**Do this:**
In the rows between the line containing "You are a computer-use agent. Viewport: 580px" and the line containing "Looking at the screenshot, I should [x=149, y=8].", inclusive, reproduce those lines with "Instruction" replaced by "Directive" and everything else left unchanged.

[START OF Materials provided]

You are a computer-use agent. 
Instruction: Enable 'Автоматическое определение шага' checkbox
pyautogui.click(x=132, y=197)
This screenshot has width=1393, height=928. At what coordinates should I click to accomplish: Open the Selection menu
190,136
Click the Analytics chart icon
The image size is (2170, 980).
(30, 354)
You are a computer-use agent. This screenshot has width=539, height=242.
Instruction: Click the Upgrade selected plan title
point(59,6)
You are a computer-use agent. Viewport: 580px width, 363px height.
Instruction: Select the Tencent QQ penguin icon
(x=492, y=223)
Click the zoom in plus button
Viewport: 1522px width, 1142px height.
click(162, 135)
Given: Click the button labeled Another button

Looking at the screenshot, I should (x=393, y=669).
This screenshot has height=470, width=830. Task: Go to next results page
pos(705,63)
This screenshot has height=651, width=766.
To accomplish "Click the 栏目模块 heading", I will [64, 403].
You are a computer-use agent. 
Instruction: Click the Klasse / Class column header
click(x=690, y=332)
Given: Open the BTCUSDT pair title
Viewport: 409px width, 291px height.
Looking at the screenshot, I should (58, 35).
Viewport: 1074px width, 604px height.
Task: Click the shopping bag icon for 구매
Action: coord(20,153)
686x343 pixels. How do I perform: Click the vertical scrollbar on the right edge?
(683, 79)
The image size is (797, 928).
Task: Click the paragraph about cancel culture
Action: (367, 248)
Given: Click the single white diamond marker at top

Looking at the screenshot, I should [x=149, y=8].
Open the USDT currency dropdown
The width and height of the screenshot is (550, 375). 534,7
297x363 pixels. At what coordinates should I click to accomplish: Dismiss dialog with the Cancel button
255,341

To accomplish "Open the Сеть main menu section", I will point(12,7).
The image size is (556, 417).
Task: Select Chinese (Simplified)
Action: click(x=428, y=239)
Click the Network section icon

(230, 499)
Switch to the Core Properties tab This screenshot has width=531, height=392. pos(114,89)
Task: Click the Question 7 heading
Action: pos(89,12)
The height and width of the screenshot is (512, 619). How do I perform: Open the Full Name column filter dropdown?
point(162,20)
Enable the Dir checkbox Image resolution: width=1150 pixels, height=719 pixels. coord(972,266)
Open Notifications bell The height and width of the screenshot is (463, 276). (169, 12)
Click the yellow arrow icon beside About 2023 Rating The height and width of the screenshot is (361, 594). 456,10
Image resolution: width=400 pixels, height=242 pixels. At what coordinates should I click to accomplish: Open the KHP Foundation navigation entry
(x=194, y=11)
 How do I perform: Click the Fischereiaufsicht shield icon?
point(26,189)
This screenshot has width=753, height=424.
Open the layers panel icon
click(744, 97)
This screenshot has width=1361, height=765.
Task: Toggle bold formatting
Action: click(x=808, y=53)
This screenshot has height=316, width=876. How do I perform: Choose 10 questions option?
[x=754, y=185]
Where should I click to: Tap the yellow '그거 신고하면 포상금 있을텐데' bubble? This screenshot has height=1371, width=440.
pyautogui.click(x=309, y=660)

[END OF Materials provided]

**Solution to the problem:**
You are a computer-use agent. Viewport: 580px width, 363px height.
Directive: Select the Tencent QQ penguin icon
(x=492, y=223)
Click the zoom in plus button
Viewport: 1522px width, 1142px height.
click(162, 135)
Given: Click the button labeled Another button

Looking at the screenshot, I should (x=393, y=669).
This screenshot has height=470, width=830. Task: Go to next results page
pos(705,63)
This screenshot has height=651, width=766.
To accomplish "Click the 栏目模块 heading", I will [64, 403].
You are a computer-use agent. 
Directive: Click the Klasse / Class column header
click(x=690, y=332)
Given: Open the BTCUSDT pair title
Viewport: 409px width, 291px height.
Looking at the screenshot, I should (58, 35).
Viewport: 1074px width, 604px height.
Task: Click the shopping bag icon for 구매
Action: coord(20,153)
686x343 pixels. How do I perform: Click the vertical scrollbar on the right edge?
(683, 79)
The image size is (797, 928).
Task: Click the paragraph about cancel culture
Action: (367, 248)
Given: Click the single white diamond marker at top

Looking at the screenshot, I should [x=149, y=8].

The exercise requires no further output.